** Begin **
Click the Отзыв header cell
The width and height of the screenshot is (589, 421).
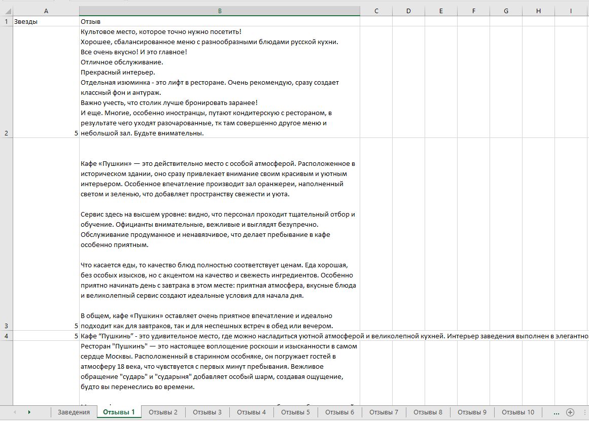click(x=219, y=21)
** End **
** Begin **
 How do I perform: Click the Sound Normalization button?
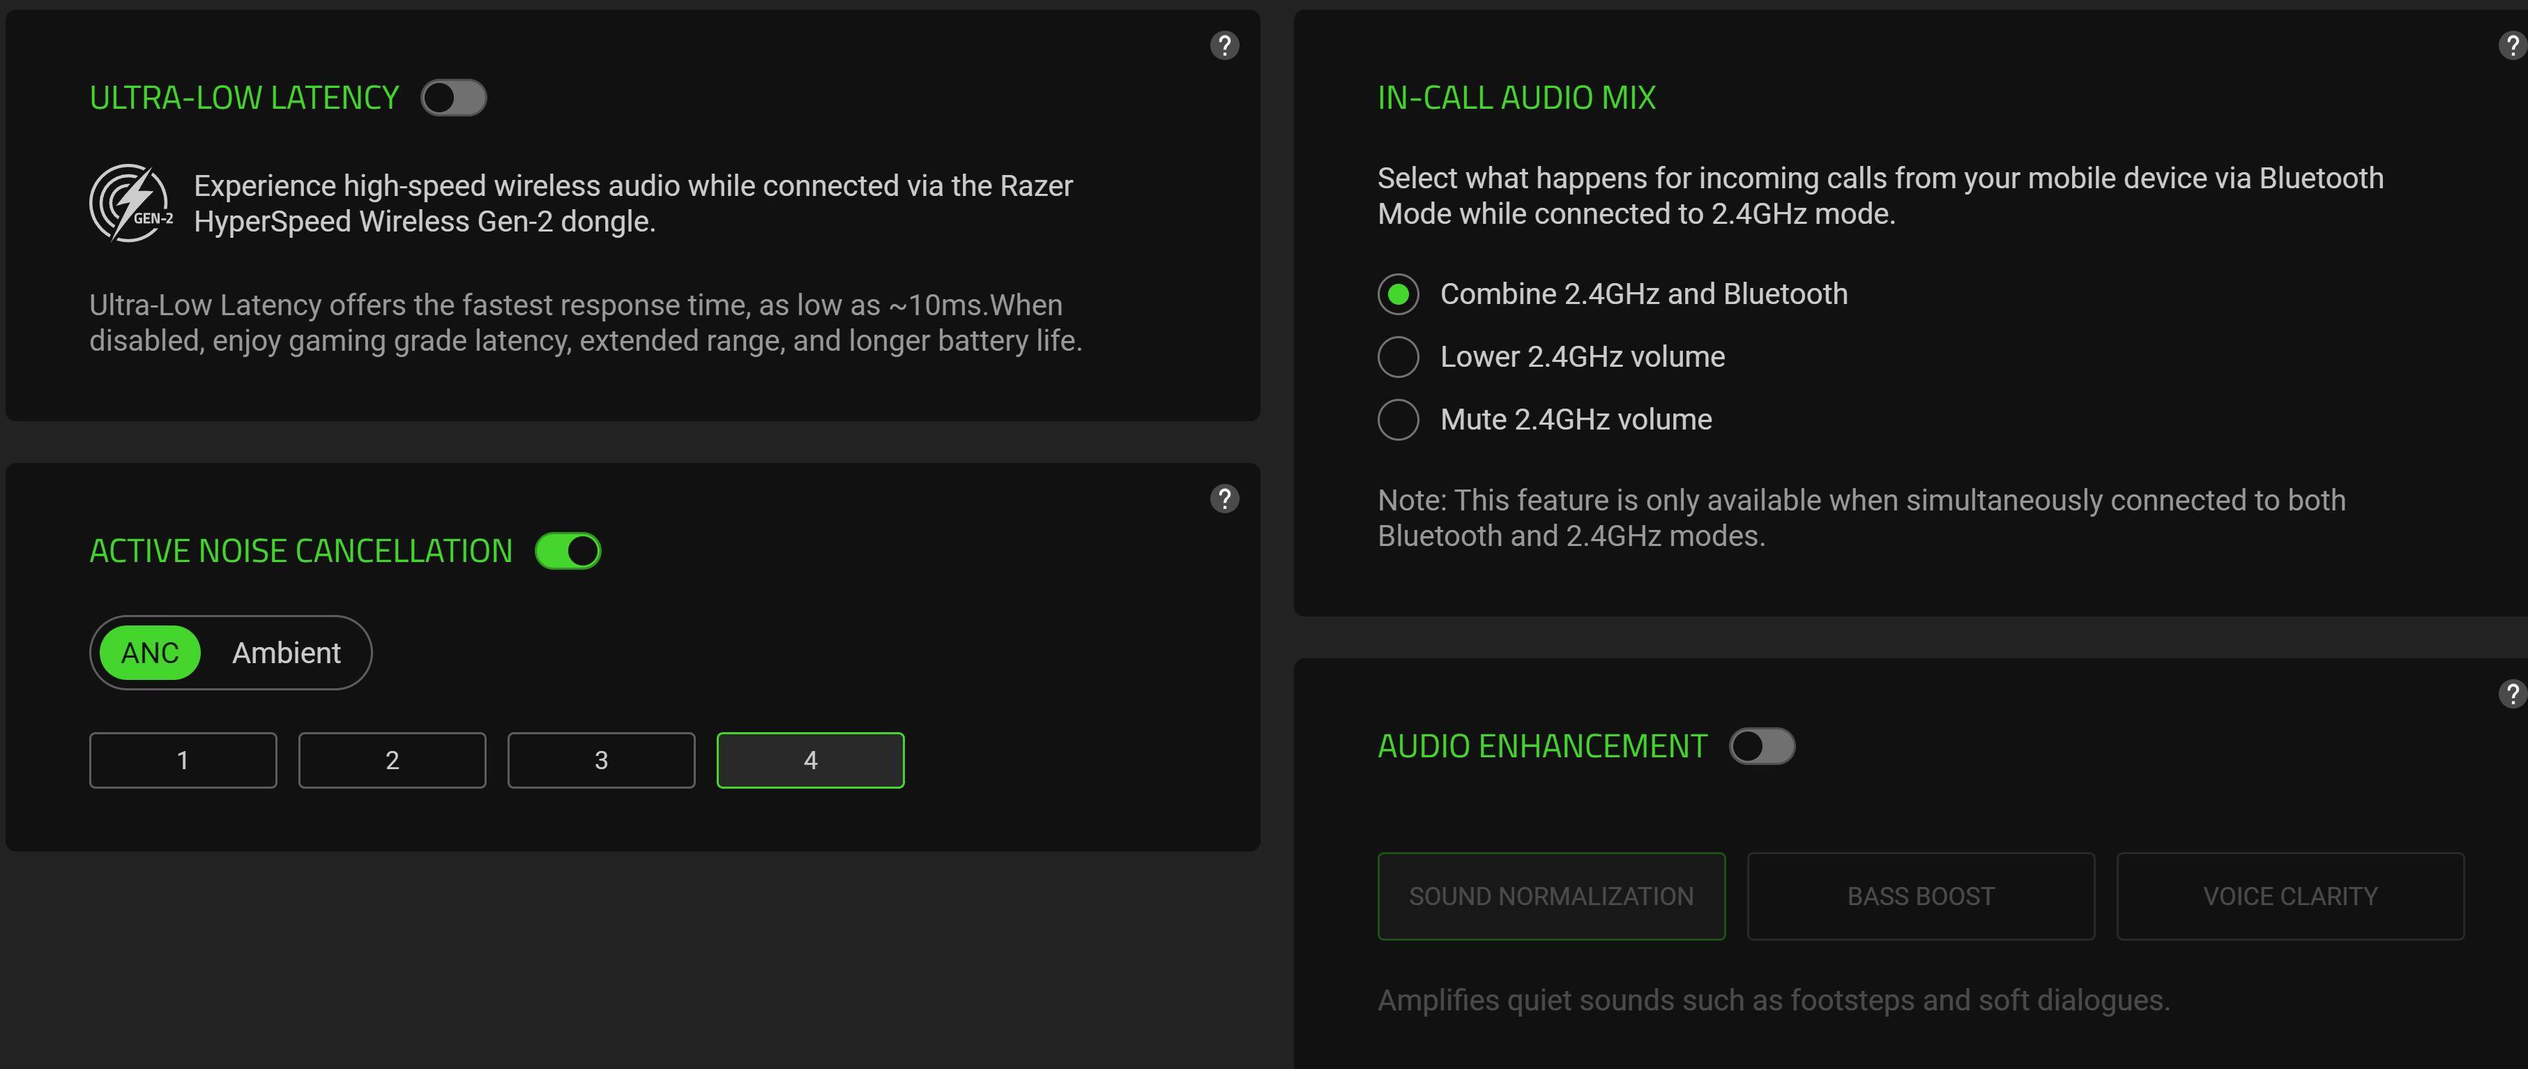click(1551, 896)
** End **
** Begin **
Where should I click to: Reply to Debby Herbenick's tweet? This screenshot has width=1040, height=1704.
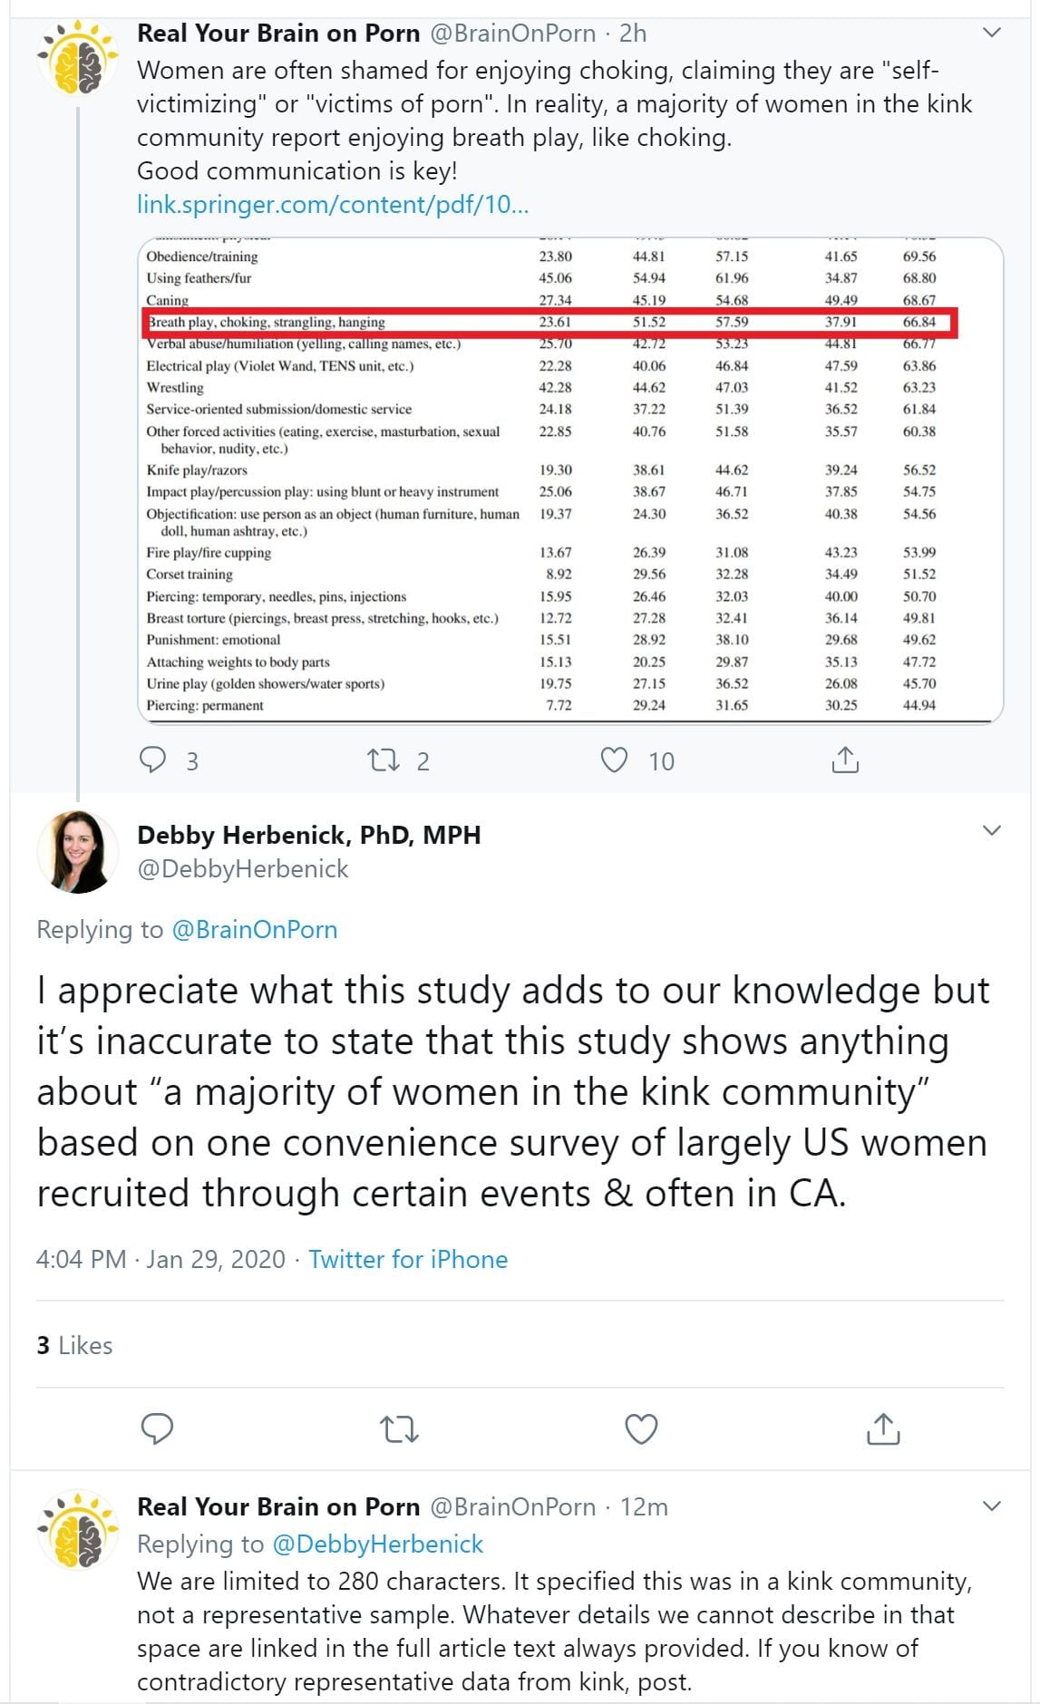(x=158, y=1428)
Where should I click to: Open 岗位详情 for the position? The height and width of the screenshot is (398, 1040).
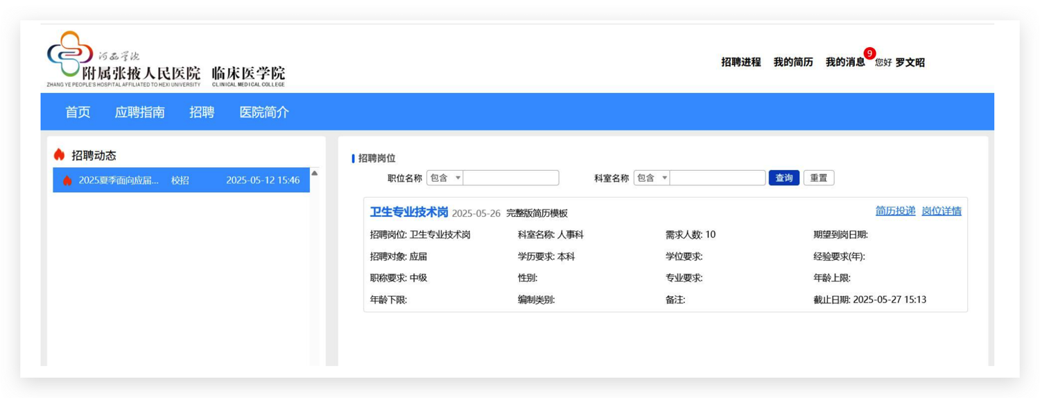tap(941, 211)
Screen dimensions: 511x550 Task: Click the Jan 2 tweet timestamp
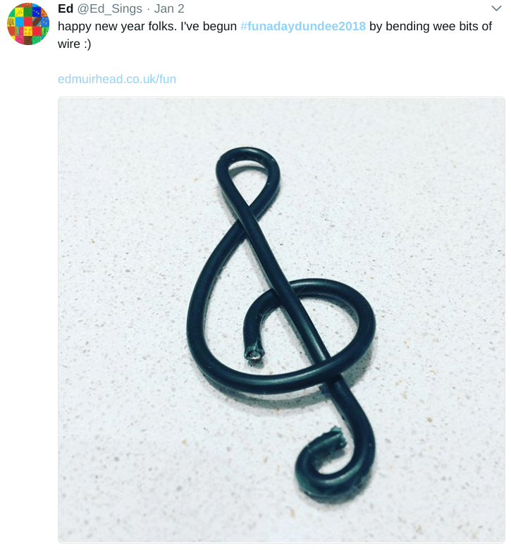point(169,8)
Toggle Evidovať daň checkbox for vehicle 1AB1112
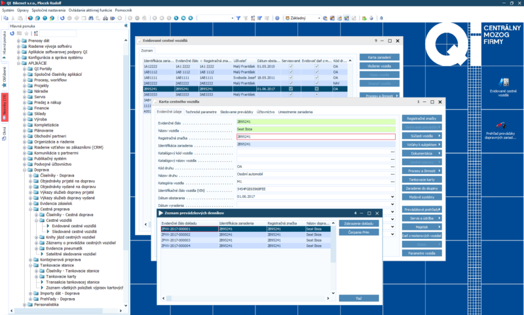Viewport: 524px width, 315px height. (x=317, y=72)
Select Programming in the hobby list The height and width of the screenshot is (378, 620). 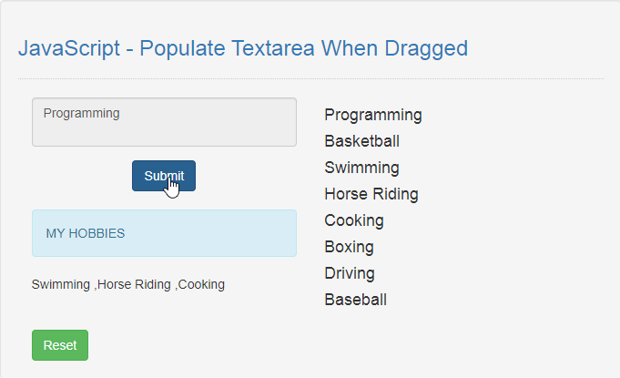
** End **
= WHAT IS NEEDED =
Locate every line in the items above that contains the word "should", and copy each of those lines.

= OUTPUT BELOW =
Where should I click to: Reply to Debby Herbenick's tweet? This screenshot has width=1040, height=1704.
Where should I click to: Open 岗位详情 for the position? The height and width of the screenshot is (398, 1040).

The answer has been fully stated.